Having children requires a lot of sacrifice — not just your time, but your money, too. The Motley Fool Ascent research finds that it costs roughly $300,000 to raise a child from birth through the age of 17. And as you might notice, that doesn’t even account for the cost of college.
The good news, though, is that as a parent, you may be entitled to certain credits when you file your taxes. And that’s a very good thing, because unlike tax deductions, which simply exempt some of your income from taxes, credits reduce your tax burden on a dollar-for-dollar basis.
To put it another way, a $1,000 tax credit will result in more savings for you than a $1,000 tax deduction. With that in mind, here are some big tax breaks in credit form that all parents should be aware of.
1. The Child Tax Credit
The Child Tax Credit got a major boost in 2021 as part of lawmakers’ massive stimulus package that year. Because that boost wasn’t extended beyond 2021, some people are under the impression that the Child Tax Credit went away. But that’s not true — it simply reverted to its former maximum value, which is currently $2,000 per child under age 17.
Now, some tax credits are not refundable, so the most they can do is reduce your tax liability to $0. The Child Tax Credit is partially refundable up to $1,600 per child. But there’s a proposal in the works that could expand refundability for the Child Tax Credit for 2023.
Another great thing about the Child Tax Credit is that it’s not just for lower earners. You can claim the full credit if your income is $200,000 or less as a single tax filer or $400,000 or less as a married couple filing jointly.
Beyond these limits, the credit isn’t automatically off the table — but it starts to get reduced. If your income is high enough, you might get nothing even if you otherwise have qualifying children.
2. The Child and Dependent Care Credit
The Child and Dependent Care Credit has a maximum value of $2,100, but the amount you’re eligible for will hinge on three factors:
What you spend on child careHow many children you haveWhat your income looks like
The credit, which is not refundable, allows you to claim between 20% and 35% of child care costs.
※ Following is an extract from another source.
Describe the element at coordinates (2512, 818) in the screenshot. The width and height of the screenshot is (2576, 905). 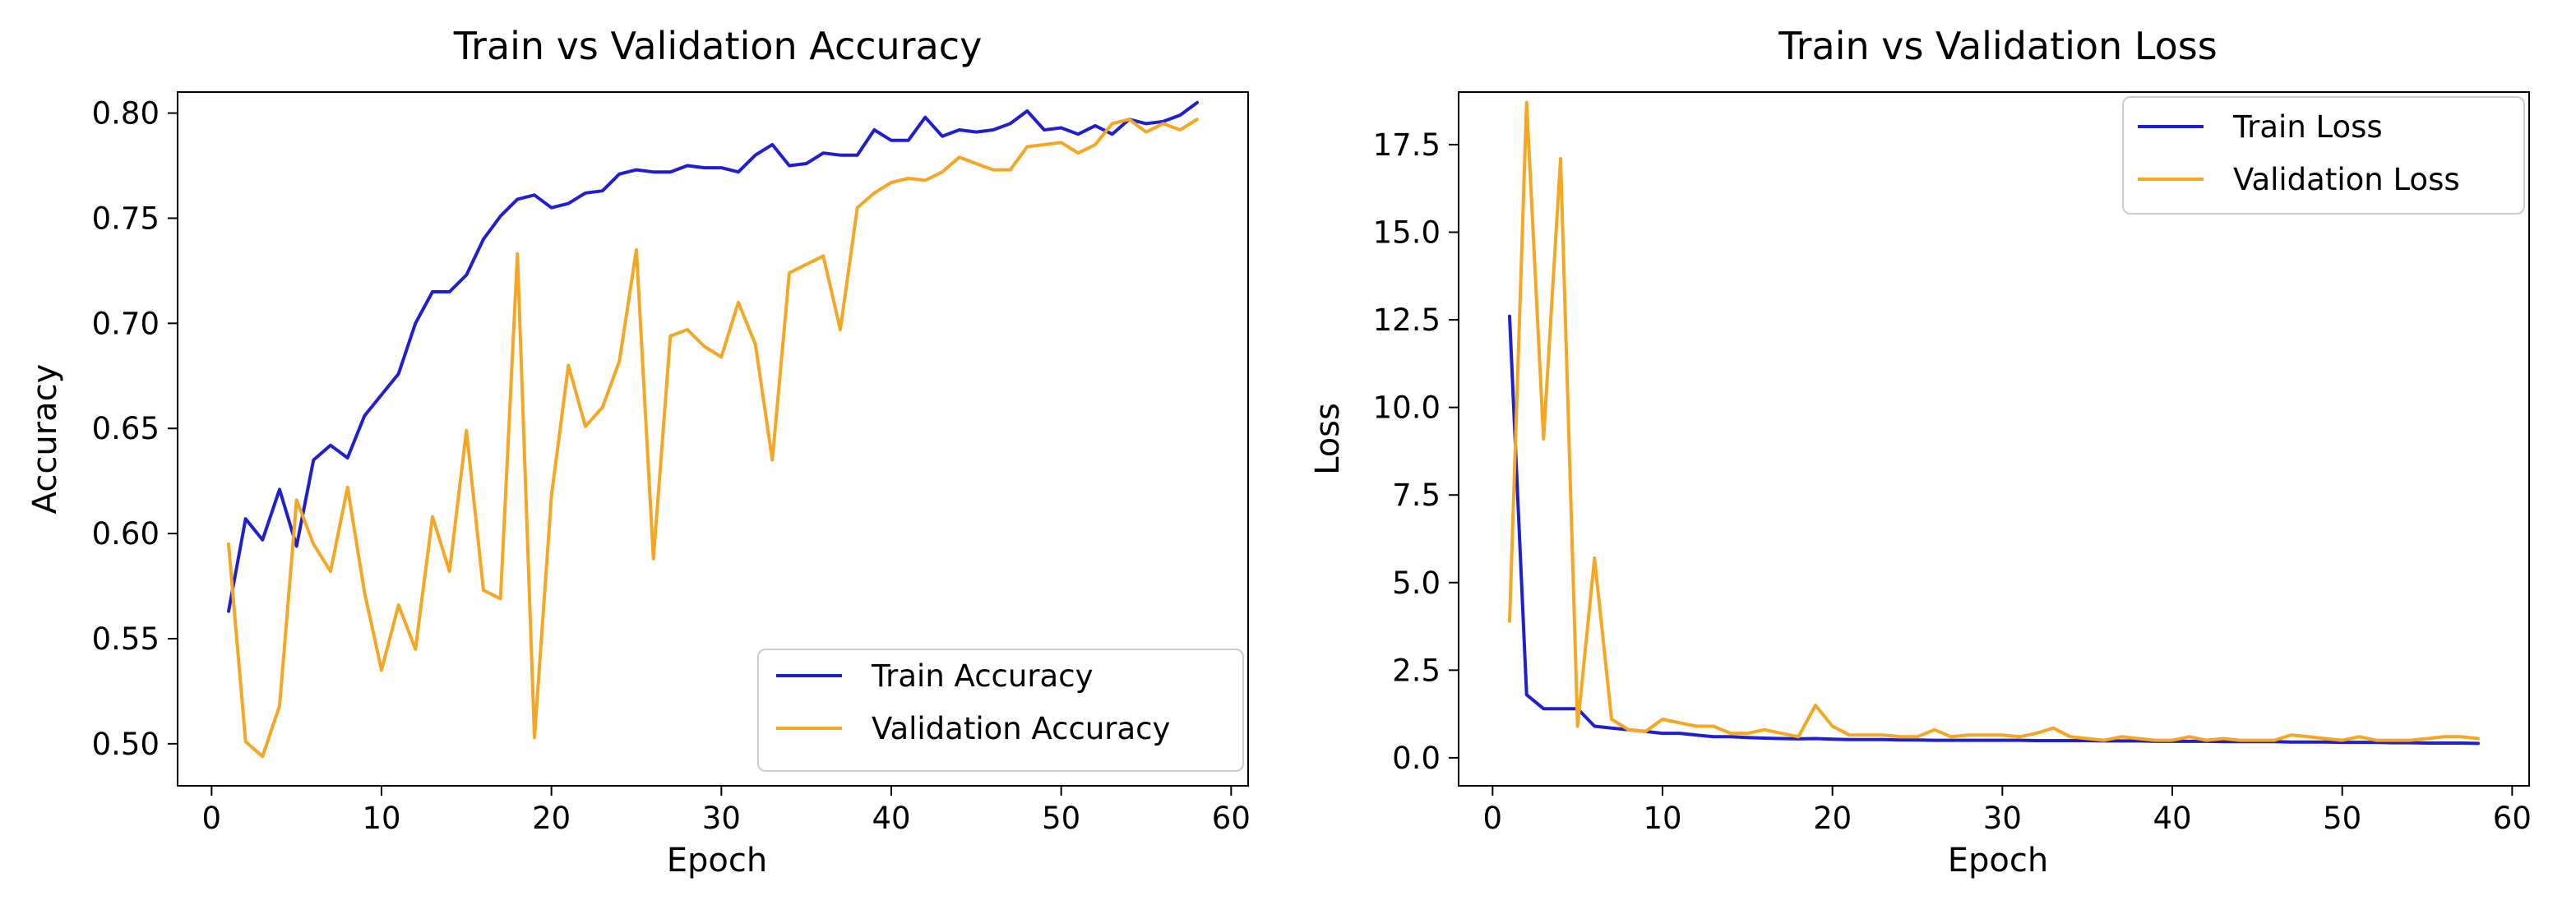
I see `loss-x-tick-label: 60` at that location.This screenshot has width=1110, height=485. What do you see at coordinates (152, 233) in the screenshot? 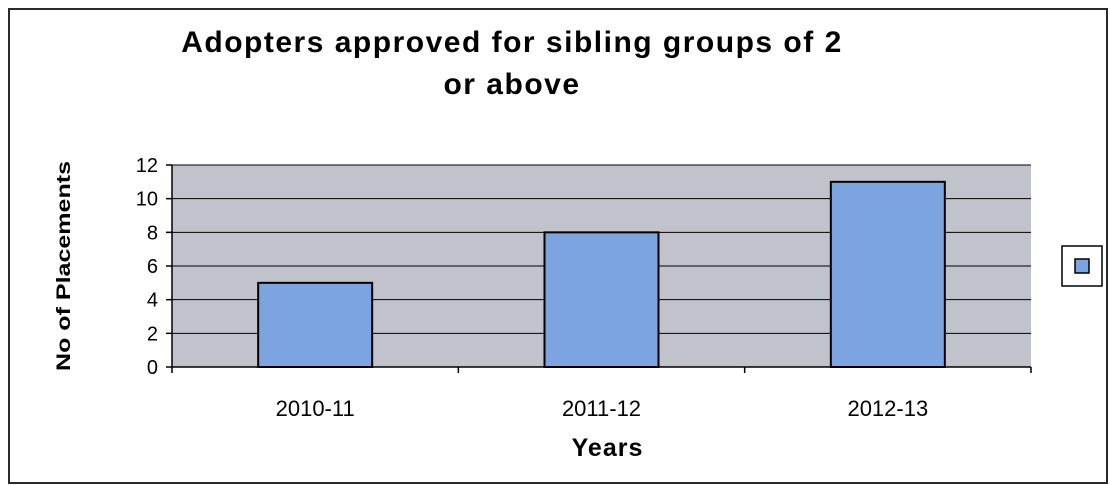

But you can only apply the appropriate percentage to child care fees of up to $3,000 for one qualifying child, or up to $6,000 for two or more qualifying children.
Is your head spinning yet? Yeah, this credit will do that to you.
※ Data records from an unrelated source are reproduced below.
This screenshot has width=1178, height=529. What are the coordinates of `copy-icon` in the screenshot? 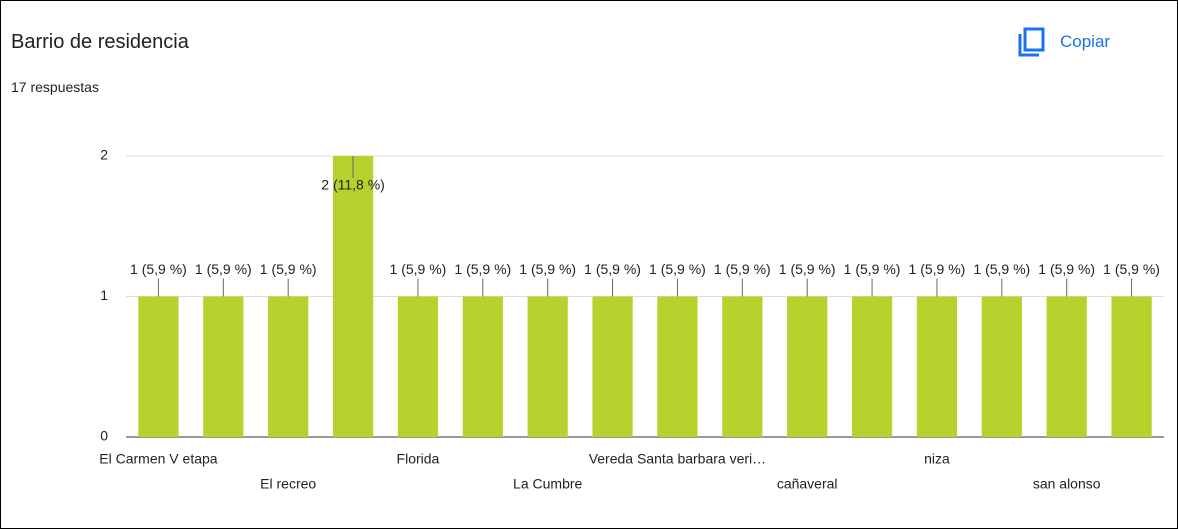 It's located at (1032, 42).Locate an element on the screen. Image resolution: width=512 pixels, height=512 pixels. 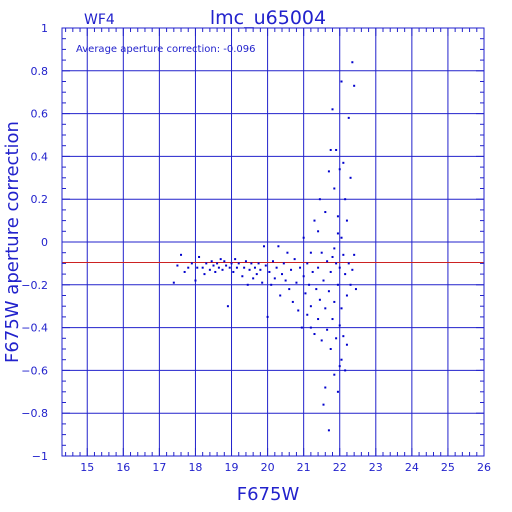
y-tick-label: −0.8 is located at coordinates (34, 414).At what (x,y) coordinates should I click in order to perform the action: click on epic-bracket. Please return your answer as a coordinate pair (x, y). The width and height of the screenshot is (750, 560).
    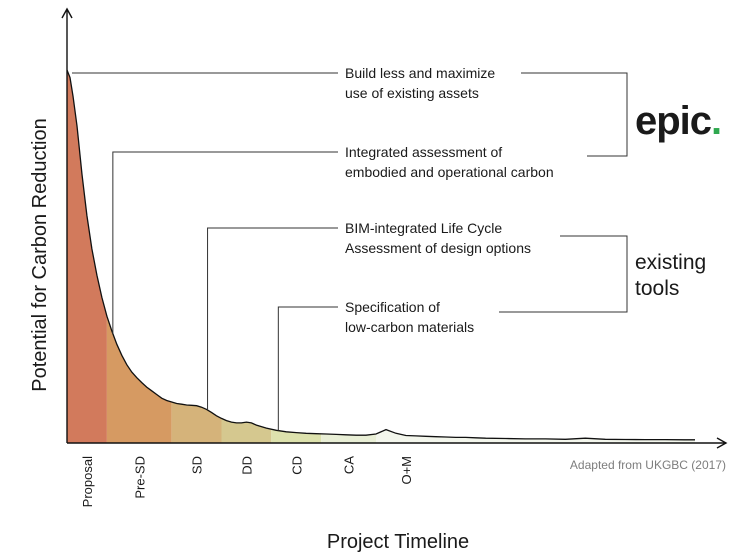
    Looking at the image, I should click on (574, 114).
Here’s an example to show you how to figure the credit. Let’s say you have two kids and spend $10,000 a year on child care. Since your maximum claiming limit, if you will, for child care is $6,000, forget about the extra $4,000 you spent.
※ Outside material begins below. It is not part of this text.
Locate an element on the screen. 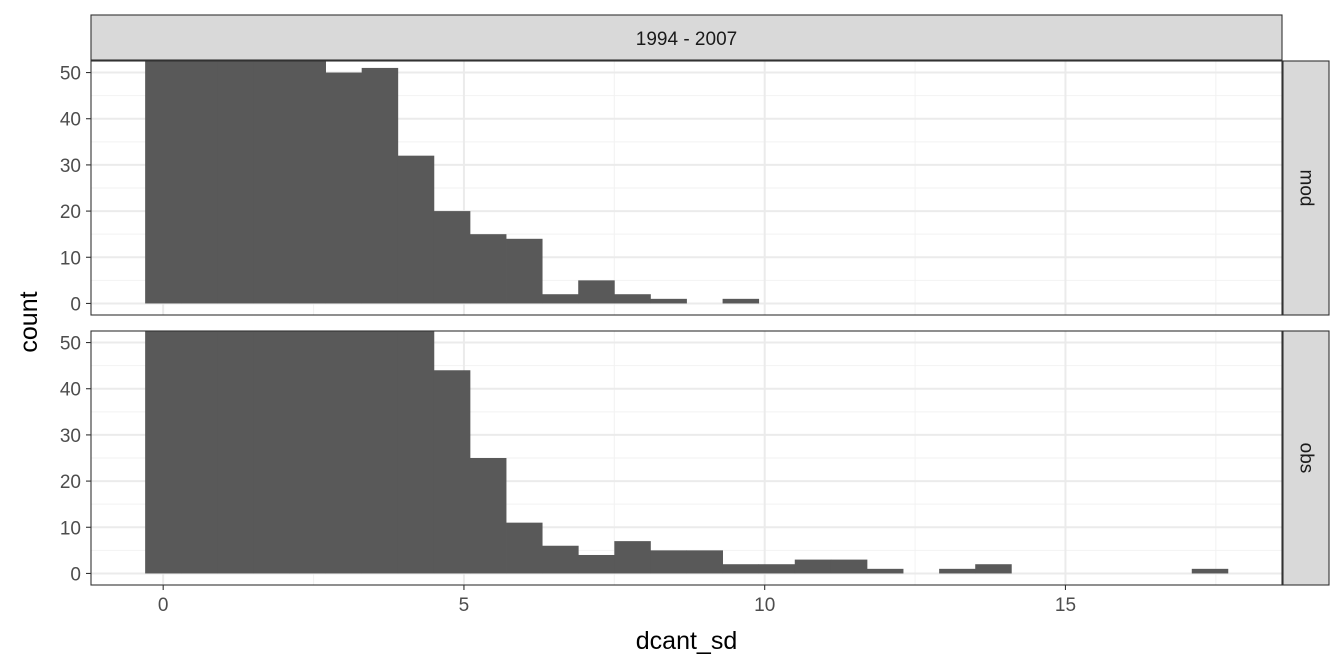  row-strip-label: obs is located at coordinates (1306, 458).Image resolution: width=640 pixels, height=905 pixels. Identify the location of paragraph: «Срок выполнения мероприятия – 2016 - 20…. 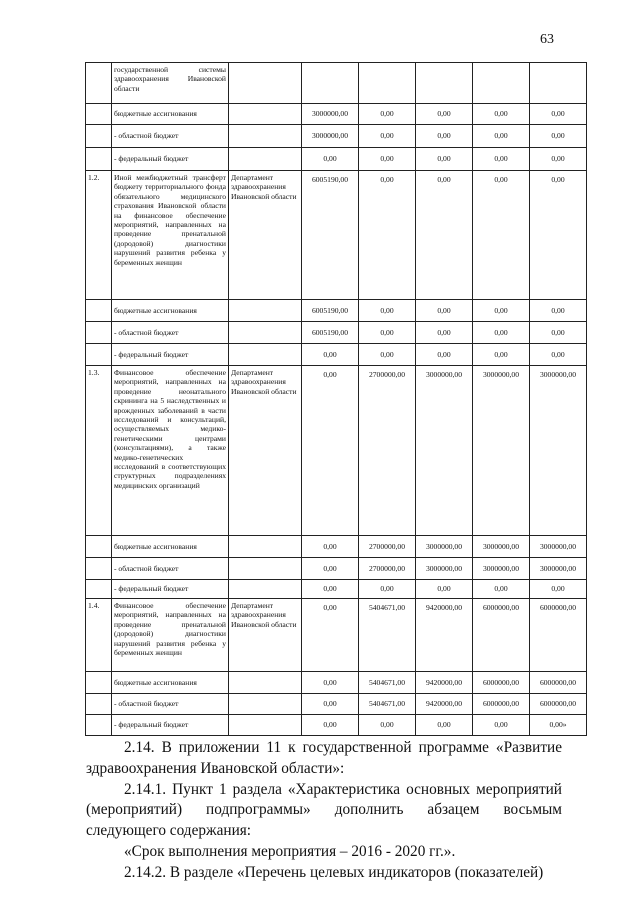
(290, 851).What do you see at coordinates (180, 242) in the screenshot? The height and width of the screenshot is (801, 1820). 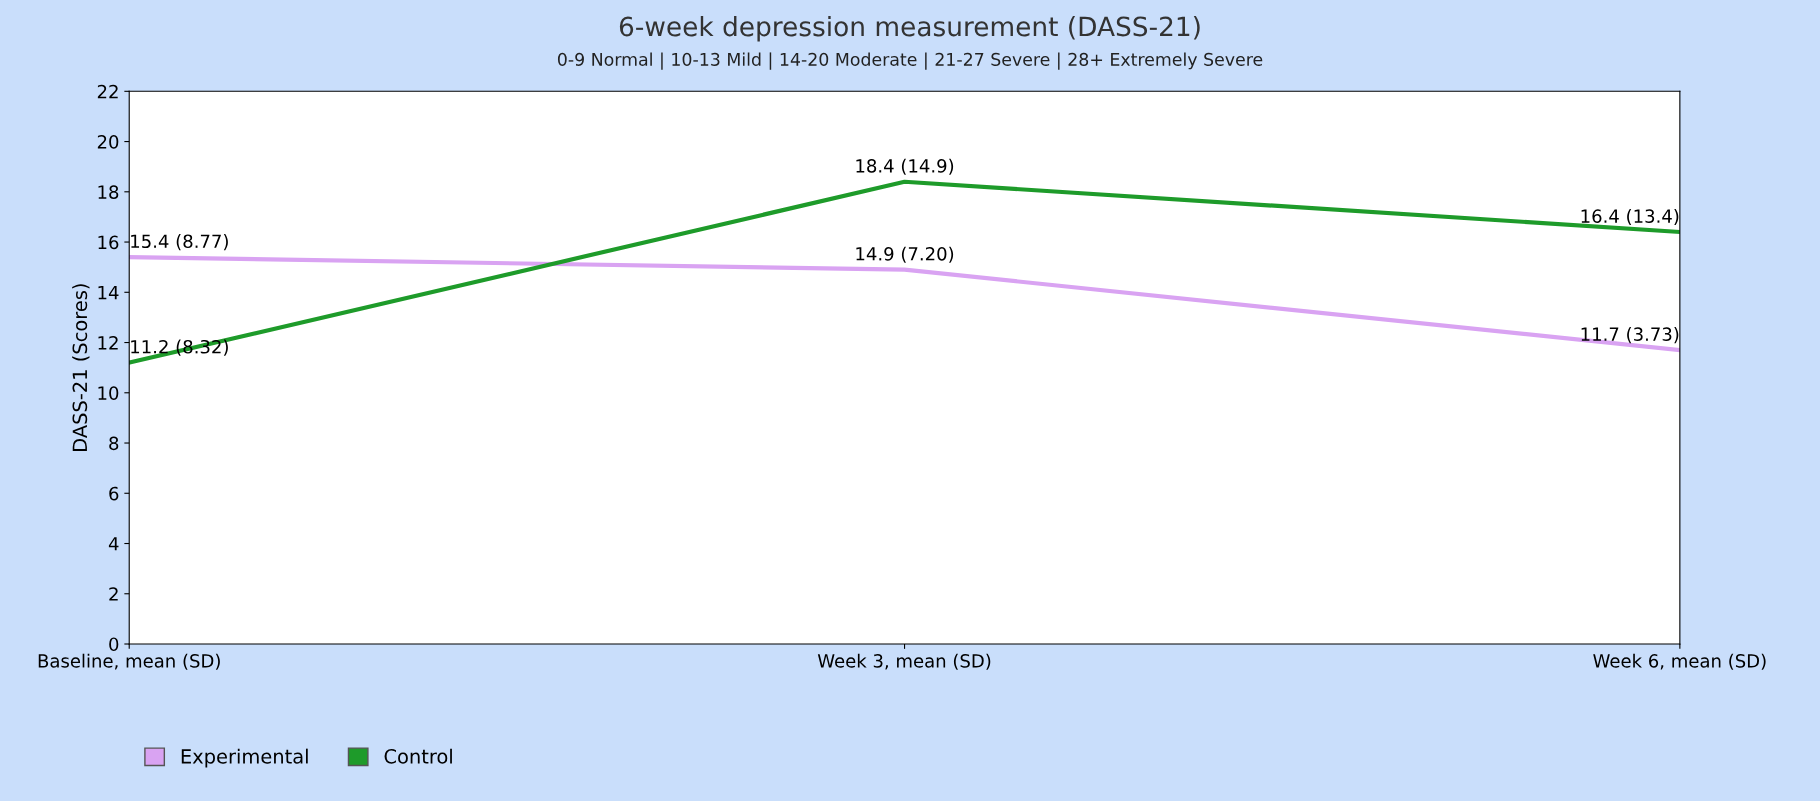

Now, let’s say you earn over $43,000 a year. In that case, you can only claim 20% of $6,000, or $1,200. If you were a much lower earner with an income of under $15,000, you’d be allowed to claim 35% of $6,000, or $2,100. Then again, if you were earning under $15,000, it’s unlikely that you’d be able to afford $6,000 in child care expenses.
At first, the Child and Dependent Care Credit might seem like a bit of a dud since it only lets you write off a limited portion of your total expenses. But remember, if you pay for child care, you can also contribute to a dependent care FSA, which allows you to allocate up to $5,000 (or $2,500 if married and filing separately) in pre-tax dollars for child care expenses.
Now remember, that $5,000 isn’t a credit, so it doesn’t shave $5,000 off of your tax bill. But if you’re in the 22% tax bracket, it saves you $1,100 by exempting that much income from taxes.
3. The Earned Income Tax Credit
The Earned Income Tax Credit (EITC) is a unique credit in that it’s fully refundable. And while you don’t have to be a parent to claim it, you may be more likely to qualify for it if you have kids.
Eligibility for the credit depends on your income and the number of qualifying children in your household. You can consult this table to see if you qualify and what the credit might be worth to you.
Unfortunately, roughly 20% of eligible tax filers miss out on the EITC every year. So it pays to run the numbers (ideally, using tax software) to see if you’re eligible.
Being a parent can be tough from a financial standpoint. Thankfully, the IRS throws parents a bone in the form of these tax credits, so it pays to see if you qualify for any of them.